Stored data entries:
——

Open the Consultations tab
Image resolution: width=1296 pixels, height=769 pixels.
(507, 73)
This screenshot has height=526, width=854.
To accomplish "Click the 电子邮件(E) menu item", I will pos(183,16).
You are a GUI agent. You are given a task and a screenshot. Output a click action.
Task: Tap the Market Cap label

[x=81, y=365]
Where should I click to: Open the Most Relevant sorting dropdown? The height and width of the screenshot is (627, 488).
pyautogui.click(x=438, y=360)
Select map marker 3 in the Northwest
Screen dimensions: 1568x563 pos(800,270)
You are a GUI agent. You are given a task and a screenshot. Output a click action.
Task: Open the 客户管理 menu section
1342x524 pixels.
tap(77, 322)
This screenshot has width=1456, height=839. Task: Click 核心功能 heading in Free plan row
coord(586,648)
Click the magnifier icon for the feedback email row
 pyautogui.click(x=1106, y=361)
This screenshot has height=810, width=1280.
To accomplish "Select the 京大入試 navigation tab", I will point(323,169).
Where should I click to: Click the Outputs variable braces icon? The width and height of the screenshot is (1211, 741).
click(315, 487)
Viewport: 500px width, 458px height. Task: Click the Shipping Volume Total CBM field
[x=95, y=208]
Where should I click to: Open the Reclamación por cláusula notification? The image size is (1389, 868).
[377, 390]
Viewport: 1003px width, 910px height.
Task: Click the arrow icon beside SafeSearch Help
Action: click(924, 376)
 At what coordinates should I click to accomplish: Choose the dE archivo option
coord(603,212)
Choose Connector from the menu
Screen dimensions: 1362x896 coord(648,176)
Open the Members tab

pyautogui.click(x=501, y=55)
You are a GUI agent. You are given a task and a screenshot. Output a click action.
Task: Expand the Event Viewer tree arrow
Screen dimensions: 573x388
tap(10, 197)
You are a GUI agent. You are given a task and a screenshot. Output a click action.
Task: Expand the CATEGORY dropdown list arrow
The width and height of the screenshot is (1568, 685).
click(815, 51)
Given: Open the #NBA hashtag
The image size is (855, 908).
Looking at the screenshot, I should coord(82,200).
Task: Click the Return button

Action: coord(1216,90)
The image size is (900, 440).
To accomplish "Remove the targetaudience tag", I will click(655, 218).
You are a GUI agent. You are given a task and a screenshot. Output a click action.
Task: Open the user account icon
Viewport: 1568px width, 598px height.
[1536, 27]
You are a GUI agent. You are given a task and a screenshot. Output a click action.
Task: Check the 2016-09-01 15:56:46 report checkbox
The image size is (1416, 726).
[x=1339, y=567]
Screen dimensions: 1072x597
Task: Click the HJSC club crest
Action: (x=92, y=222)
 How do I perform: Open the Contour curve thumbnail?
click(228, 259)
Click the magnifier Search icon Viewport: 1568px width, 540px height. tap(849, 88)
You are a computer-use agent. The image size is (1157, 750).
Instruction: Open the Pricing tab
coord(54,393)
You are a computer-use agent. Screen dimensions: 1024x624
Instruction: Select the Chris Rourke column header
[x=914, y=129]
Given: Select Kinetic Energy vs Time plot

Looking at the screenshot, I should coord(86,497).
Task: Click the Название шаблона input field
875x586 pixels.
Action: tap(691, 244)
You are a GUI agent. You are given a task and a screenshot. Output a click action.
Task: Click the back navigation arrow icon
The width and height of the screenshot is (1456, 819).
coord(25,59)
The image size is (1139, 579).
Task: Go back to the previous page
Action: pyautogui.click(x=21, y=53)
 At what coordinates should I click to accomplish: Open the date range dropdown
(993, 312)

——

What you will do:
Down to the last line, give the records again exactly.

The completed task:
Open the Consultations tab
Image resolution: width=1296 pixels, height=769 pixels.
(507, 73)
This screenshot has height=526, width=854.
To accomplish "Click the 电子邮件(E) menu item", I will pos(183,16).
You are a GUI agent. You are given a task and a screenshot. Output a click action.
Task: Tap the Market Cap label

[x=81, y=365]
Where should I click to: Open the Most Relevant sorting dropdown? The height and width of the screenshot is (627, 488).
pyautogui.click(x=438, y=360)
Select map marker 3 in the Northwest
Screen dimensions: 1568x563 pos(800,270)
You are a GUI agent. You are given a task and a screenshot. Output a click action.
Task: Open the 客户管理 menu section
1342x524 pixels.
tap(77, 322)
This screenshot has width=1456, height=839. Task: Click 核心功能 heading in Free plan row
coord(586,648)
Click the magnifier icon for the feedback email row
 pyautogui.click(x=1106, y=361)
This screenshot has height=810, width=1280.
To accomplish "Select the 京大入試 navigation tab", I will point(323,169).
Where should I click to: Click the Outputs variable braces icon? The width and height of the screenshot is (1211, 741).
click(315, 487)
Viewport: 500px width, 458px height. Task: Click the Shipping Volume Total CBM field
[x=95, y=208]
Where should I click to: Open the Reclamación por cláusula notification? The image size is (1389, 868).
[377, 390]
Viewport: 1003px width, 910px height.
Task: Click the arrow icon beside SafeSearch Help
Action: click(924, 376)
 At what coordinates should I click to accomplish: Choose the dE archivo option
coord(603,212)
Choose Connector from the menu
Screen dimensions: 1362x896 coord(648,176)
Open the Members tab

pyautogui.click(x=501, y=55)
You are a GUI agent. You are given a task and a screenshot. Output a click action.
Task: Expand the Event Viewer tree arrow
Screen dimensions: 573x388
tap(10, 197)
You are a GUI agent. You are given a task and a screenshot. Output a click action.
Task: Expand the CATEGORY dropdown list arrow
The width and height of the screenshot is (1568, 685).
click(815, 51)
Given: Open the #NBA hashtag
The image size is (855, 908).
Looking at the screenshot, I should coord(82,200).
Task: Click the Return button

Action: coord(1216,90)
The image size is (900, 440).
To accomplish "Remove the targetaudience tag", I will click(655, 218).
You are a GUI agent. You are given a task and a screenshot. Output a click action.
Task: Open the user account icon
Viewport: 1568px width, 598px height.
[1536, 27]
You are a GUI agent. You are given a task and a screenshot. Output a click action.
Task: Check the 2016-09-01 15:56:46 report checkbox
The image size is (1416, 726).
[x=1339, y=567]
Screen dimensions: 1072x597
Task: Click the HJSC club crest
Action: (x=92, y=222)
 How do I perform: Open the Contour curve thumbnail?
click(228, 259)
Click the magnifier Search icon Viewport: 1568px width, 540px height. tap(849, 88)
You are a computer-use agent. The image size is (1157, 750).
Instruction: Open the Pricing tab
coord(54,393)
You are a computer-use agent. Screen dimensions: 1024x624
Instruction: Select the Chris Rourke column header
[x=914, y=129]
Given: Select Kinetic Energy vs Time plot

Looking at the screenshot, I should coord(86,497).
Task: Click the Название шаблона input field
875x586 pixels.
Action: tap(691, 244)
You are a GUI agent. You are given a task and a screenshot. Output a click action.
Task: Click the back navigation arrow icon
The width and height of the screenshot is (1456, 819).
coord(25,59)
The image size is (1139, 579).
Task: Go back to the previous page
Action: pyautogui.click(x=21, y=53)
 At what coordinates should I click to accomplish: Open the date range dropdown
(993, 312)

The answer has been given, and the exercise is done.